On that day, inside the Haus der Technik (roughly translated to House of Technology) in Frankfurt, Germany, Robinson fought Hans Stretz, a boxer known across Europe for being great, but one step below Europe’s elites. The fight wasn’t a technical masterpiece, nor was it that competitive to begin with. Robinson won via TKO in the fifth round of a 10-round exhibition fight. It was the fifth fight in the span of less than a month, a move that would be considered madness by today’s standards, but commonplace in the early and mid-20th century.
The fight against Stretz was the final one Robinson had at welterweight and less than two months later, he was beating Jake LaMotta, a boxing legend in his own right, for the fifth time in their great rivalry at Chicago Stadium in Chicago to win the world middleweight title. That fight ended being called “The St. Valentine’s Day Massacre” for the way Robinson unleashed an unforgiving amount of devastating punches to LaMotta in the latter stages of the fight before Robinson won in the 13th round.
Christmas Day isn’t exactly the biggest day in the boxing calendar, but it was on that day that Robinson left his life as a welterweight boxer and took that extra step that so few boxers had successfully made prior.
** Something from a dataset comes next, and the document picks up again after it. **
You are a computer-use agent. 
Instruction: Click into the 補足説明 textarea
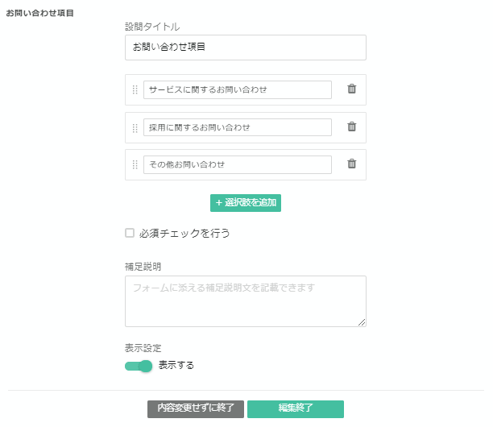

Robinson had said it was tough at that stage of his career to comfortably make weight for the welterweight division and so it was the logical decision to move up to middleweight.
Many boxers would begin to emulate his methods and became legends by being multi-division champions, such as Manny Pacquiao, Roberto Duran, Oscar De La Hoya, Floyd Mayweather Jr. and so many more.
Robinson wasn’t the first man to win world titles in multiple weight classes. In fact, there are four boxers who won titles in three different weight classes before Robinson even made his professional debut. But it is impossible to not acknowledge the impact that Robinson had on the sport by giving up his status as the world’s best welterweight at the time and become the first (unofficial) ever “pound-for-pound” boxer.
Nowadays, boxing promoters would throw “pound-for-pound” as a means to hype up a fight between two world-class boxers. Most recently we saw that in the buildup to the Sergey Kovalev and Andre Ward fight for the unified light heavyweight championship on November 19, 2016.
It all started on a Christmas day in 1950 when Robinson, called by many as the greatest boxer of all time, died a welterweight and rose to absolute greatness.